> Exercise instructions: Please write out the entries exactly, starting at the very first line and ending with the line that contains "The width and height of the screenshot is (836, 572).", including that line and nothing beyond it.

> Extracted data:

╔══

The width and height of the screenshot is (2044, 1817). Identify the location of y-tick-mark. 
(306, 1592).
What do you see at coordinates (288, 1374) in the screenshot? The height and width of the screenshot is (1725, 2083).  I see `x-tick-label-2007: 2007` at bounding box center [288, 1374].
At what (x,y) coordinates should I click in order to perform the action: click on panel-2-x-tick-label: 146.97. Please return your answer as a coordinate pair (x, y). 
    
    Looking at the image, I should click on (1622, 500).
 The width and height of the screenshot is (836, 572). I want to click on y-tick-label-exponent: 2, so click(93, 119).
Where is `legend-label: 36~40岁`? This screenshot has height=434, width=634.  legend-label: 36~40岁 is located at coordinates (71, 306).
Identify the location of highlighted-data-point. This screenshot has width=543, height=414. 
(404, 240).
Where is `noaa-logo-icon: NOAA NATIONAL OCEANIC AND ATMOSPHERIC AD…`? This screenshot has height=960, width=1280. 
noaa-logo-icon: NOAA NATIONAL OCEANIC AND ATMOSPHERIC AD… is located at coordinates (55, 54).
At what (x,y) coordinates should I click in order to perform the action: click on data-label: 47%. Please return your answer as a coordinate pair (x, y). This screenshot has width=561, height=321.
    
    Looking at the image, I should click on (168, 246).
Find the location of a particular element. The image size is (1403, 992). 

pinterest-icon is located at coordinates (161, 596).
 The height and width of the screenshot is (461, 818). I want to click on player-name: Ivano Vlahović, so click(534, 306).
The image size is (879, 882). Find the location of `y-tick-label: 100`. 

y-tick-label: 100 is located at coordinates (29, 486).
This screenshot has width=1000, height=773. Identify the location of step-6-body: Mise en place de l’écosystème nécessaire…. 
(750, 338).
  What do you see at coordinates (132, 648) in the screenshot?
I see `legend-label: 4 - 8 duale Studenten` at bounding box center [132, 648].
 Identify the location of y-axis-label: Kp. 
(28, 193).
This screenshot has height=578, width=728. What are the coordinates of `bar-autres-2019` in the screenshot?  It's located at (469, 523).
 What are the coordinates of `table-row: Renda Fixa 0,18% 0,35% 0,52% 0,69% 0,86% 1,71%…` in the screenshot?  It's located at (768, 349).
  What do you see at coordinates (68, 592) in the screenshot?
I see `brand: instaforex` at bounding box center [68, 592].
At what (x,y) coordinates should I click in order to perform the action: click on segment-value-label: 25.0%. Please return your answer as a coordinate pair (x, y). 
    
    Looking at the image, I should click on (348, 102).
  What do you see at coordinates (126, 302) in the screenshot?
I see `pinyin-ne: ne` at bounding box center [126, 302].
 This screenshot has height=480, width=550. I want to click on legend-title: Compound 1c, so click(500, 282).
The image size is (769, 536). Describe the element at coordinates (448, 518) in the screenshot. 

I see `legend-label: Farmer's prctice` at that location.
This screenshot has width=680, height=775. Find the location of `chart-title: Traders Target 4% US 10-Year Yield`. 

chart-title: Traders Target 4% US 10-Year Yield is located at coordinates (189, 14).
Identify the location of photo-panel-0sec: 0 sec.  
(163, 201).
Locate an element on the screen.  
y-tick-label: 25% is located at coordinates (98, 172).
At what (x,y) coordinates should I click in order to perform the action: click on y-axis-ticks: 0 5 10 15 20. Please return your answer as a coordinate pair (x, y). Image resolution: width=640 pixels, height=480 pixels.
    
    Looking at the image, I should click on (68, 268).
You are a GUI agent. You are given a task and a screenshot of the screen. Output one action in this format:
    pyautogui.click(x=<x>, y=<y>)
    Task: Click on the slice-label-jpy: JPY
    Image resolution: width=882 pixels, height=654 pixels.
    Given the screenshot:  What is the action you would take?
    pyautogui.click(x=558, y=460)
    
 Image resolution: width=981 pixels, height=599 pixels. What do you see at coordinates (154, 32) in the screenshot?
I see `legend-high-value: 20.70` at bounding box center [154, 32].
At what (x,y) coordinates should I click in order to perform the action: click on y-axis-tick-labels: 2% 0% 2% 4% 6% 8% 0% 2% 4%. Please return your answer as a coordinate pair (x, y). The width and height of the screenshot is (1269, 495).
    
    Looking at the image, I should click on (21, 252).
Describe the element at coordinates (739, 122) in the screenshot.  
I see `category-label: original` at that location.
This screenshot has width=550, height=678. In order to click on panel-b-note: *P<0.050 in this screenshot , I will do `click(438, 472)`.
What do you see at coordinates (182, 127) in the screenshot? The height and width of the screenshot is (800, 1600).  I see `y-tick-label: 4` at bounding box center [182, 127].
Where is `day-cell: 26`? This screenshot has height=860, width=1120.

╚══

> Answer to the exercise:
The width and height of the screenshot is (2044, 1817). Identify the location of y-tick-mark. 
(306, 1592).
What do you see at coordinates (288, 1374) in the screenshot? The height and width of the screenshot is (1725, 2083).  I see `x-tick-label-2007: 2007` at bounding box center [288, 1374].
At what (x,y) coordinates should I click in order to perform the action: click on panel-2-x-tick-label: 146.97. Please return your answer as a coordinate pair (x, y). 
    
    Looking at the image, I should click on (1622, 500).
 The width and height of the screenshot is (836, 572). I want to click on y-tick-label-exponent: 2, so click(93, 119).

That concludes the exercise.